1) John Campbell Live in Samoa
Say what you want about John Fellett, but he’s as adept at the counter-punch and exploiting an opportunity as anyone in television. So when TV3 dramatically dumped John Campbell a few weeks back, you can bet one of the first calls the broadcaster took was from a Sky exec, offering him the chance to watch the most public display of his former show’s power in the flesh. Campbell wasn’t a perfect fit with Sky’s mostly ex-jock rugby team. As our recap showed, Campbell’s a legit sports fan, but guys like Jeff Wilson and Justin Marshall are most adept at game analysis – “how will the All Blacks handle the heat?” – versus Campbell, who wanted to tell you what it all meant. Still, he elevated the broadcast, and delivered a beautiful pre-game package which captured the majesty of the moment brilliantly. / DG
2) One Burp to Rule Them All, One Burp to Bind Them
The relentless jive of Dancing With the Stars has slowed to a treacle-paced Viennese Waltz of late, particularly after the elimination of Pam Corkery and Mountain Warrior-gone-Twinkle-Toes Shane Cameron. Where are all the slip ups? The Rodney drops? The Jay Jay snake moves? It’s a tedious viewing experience to watch a bunch of beautiful people succeeding at a new skill, so my mind has started wandering towards everything but the dancing. Until, on Sunday night, when something amazing happened.

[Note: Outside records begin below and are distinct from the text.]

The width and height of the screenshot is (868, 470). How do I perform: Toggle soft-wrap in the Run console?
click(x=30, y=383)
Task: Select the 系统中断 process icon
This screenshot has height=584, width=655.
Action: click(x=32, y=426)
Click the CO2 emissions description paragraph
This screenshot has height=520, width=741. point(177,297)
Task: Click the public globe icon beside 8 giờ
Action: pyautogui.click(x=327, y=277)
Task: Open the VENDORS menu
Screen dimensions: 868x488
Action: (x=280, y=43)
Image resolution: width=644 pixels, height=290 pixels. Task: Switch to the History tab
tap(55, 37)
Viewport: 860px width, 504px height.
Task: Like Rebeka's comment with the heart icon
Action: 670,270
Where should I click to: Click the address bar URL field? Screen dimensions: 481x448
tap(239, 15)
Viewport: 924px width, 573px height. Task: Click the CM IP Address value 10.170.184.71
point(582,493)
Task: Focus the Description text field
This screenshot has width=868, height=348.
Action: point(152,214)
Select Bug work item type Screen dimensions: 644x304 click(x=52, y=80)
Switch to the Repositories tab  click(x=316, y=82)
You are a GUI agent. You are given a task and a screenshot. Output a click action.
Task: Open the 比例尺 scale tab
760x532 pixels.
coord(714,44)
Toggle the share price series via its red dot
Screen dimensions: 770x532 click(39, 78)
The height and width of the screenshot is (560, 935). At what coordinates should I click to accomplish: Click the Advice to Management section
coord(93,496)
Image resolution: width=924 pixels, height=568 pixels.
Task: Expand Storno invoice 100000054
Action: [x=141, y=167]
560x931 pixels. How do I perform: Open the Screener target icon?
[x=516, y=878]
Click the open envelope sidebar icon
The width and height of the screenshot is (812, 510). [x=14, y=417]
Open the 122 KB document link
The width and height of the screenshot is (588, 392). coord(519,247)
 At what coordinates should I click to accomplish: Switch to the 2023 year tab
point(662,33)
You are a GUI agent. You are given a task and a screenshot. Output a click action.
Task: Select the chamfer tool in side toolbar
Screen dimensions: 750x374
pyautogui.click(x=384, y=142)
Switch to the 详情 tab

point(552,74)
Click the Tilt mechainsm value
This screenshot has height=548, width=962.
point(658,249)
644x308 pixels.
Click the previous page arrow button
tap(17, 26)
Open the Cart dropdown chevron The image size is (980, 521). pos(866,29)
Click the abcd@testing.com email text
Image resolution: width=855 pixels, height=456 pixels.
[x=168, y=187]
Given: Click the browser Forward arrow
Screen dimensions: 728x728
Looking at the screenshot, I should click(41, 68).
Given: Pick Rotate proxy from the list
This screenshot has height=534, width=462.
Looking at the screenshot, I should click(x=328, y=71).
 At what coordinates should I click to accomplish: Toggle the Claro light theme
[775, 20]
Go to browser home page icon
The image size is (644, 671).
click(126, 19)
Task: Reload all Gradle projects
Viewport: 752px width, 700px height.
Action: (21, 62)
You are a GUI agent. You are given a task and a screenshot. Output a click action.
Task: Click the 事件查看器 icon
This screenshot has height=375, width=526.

It was a burp that rocked the nation. A burp that awoke the imagination of millions. A call to arms type of burp. Could I be overstating the importance of this burp based on my growing apathy towards Dancing With the Stars? Almost certainly yes, but I’ll grab onto anything I can get. Whatever it means, it was a palpable, pungent moment that cut through the spray tans and the wigs to deliver us an uncut moment of pure humanity. Oh captain, my captain. / AC
3) Jack Tame replaces Mike Hosking
Both ZB and TVNZ have been promoting Jack Tame reasonably heavily these past few years, gradually moving him into prominent slots, as if he’s Mike’s heir apparent – just as Mike once was to the dear, departed Paul Holmes. These past couple of weeks it’s gotten a little too cold for the Hosk – he’s off somewhere holidaying. So the very fresh-faced Jack’s got the wheel of dad’s car for a couple of weeks. What’s he doing with the opportunity? Praising the NZRU for heading to Samoa, despite it being unjustifiable commercially. Talking about New Zealand needing to take the lead on climate change! These are not very Hosking positions. A friend suggested to me that Tame’s become Hosking’s understudy not because he’s considered the man most likely to replace him, but because he makes like his surname and represents no plausible threat to the king or his castle. I like the theory – through that lens, this otherwise mystifying substitution makes a whole lot more sense. / DG
4) Rawdon Christie and Paul Henry Trade Flubs
Look, breakfast television isn’t easy. You not only have to be awake well before dawn – you have to be on. Worse, you have to fill hours and hours every damn day. Anyone would have a hard time filling that gaping void without uttering some piece of casual vacancy or misogyny from time to time. All that said – Paul Henry and Rawdon Christie provide such a steady diet of it that this has to be more than a structural problem, and instead something they just get a kick out of. In recent times, Rawdon’s watched a beautiful, touching HIV awareness video, and come away with a single, nonsensical question in response: “Is he blind?” (click to watch the clip). Paul Henry, meanwhile, targeted the wrong journalist for a an angry rant, then did some more of his trademark sleazing on Maria Tutaia (click here to watch the clip). Again, it’s a tough job. But if Hilary Barry and Ali Pugh can make it through without being actively horrible, surely their male counterparts can too? / DG
5) Rhys Darby Over the X-Files Moon
This week has been full of X-Files revelations for me. First of all, I realised I don’t actually need to watch all 202 episodes to ‘get a vibe’ for the show. Secondly, David Duchovny has released an album and nobody seems to care. And thirdly, Rhys Darby has scored himself a role in the 2016 reboot. The six-part series will make first contact with the US in January next year, with ‘90s superstars Mulder and Scully returning as ageless as ever. Also joining Darby in the supporting cast will be Community’s Joel McHale, but little is known about his role yet:
Could “over the moon” be a clue? Will Darby be playing an alien moon man? I sure want to believe. / AC
Watch: Kiwi Living, Friday TV1 at 7.30pm – A new lifestyle show fronted by Miriama Kamo and Michael van de Elzen, covering everything from mushrooms to bike riding.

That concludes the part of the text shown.